Recorded data:
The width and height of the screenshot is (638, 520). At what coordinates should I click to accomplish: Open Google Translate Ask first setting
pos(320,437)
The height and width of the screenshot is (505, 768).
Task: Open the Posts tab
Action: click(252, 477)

Problem to solve: An exact repetition of the data above is all that is needed.

Answer to the exercise:
The width and height of the screenshot is (638, 520). At what coordinates should I click to accomplish: Open Google Translate Ask first setting
pos(320,437)
The height and width of the screenshot is (505, 768).
Task: Open the Posts tab
Action: click(252, 477)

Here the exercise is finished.